### Problem to solve
Arrange the lines running from the one containing "Given: Open the SocialPilot Reviews hyperlink" through the end of the lines as a JSON list of strings, one per line, skipping blank lines. Leave the pictures out of your answer.

Lines of data:
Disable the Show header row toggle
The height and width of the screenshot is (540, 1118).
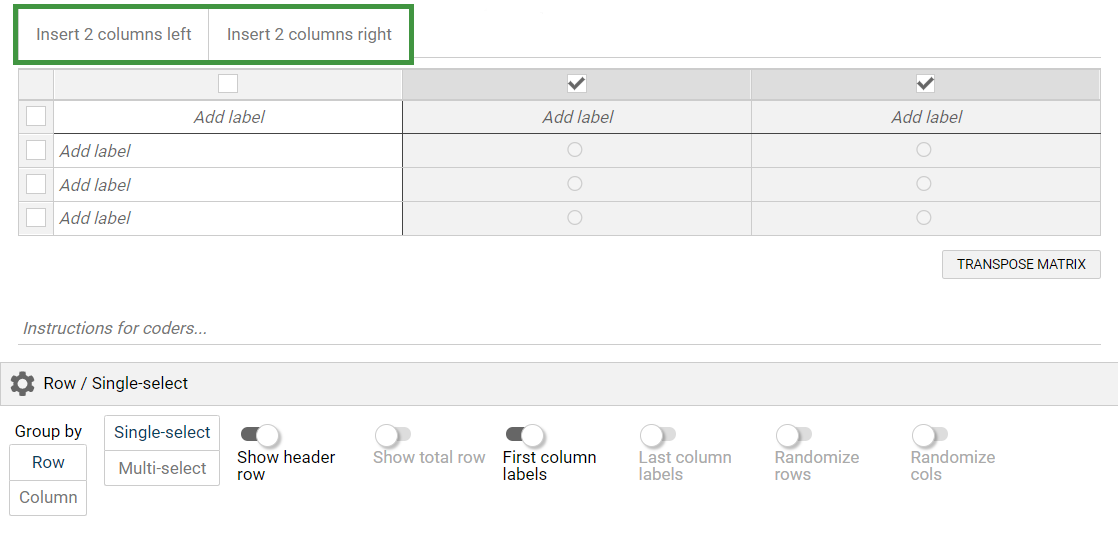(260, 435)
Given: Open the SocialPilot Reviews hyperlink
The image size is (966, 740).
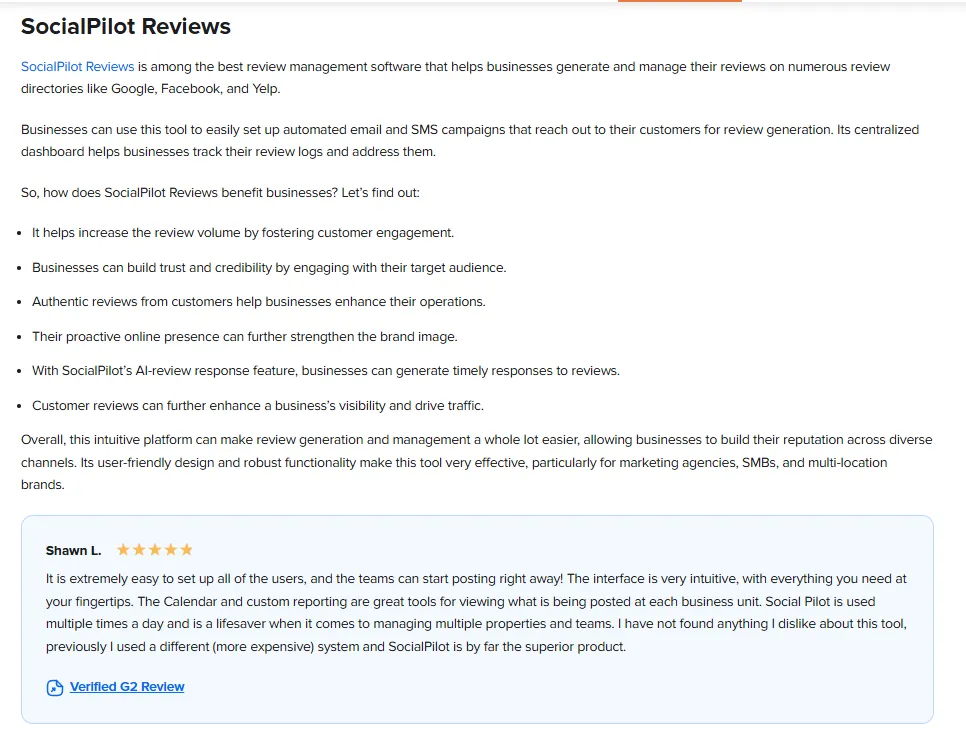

### Exercise answer
[
  "Given: Open the SocialPilot Reviews hyperlink",
  "The image size is (966, 740)."
]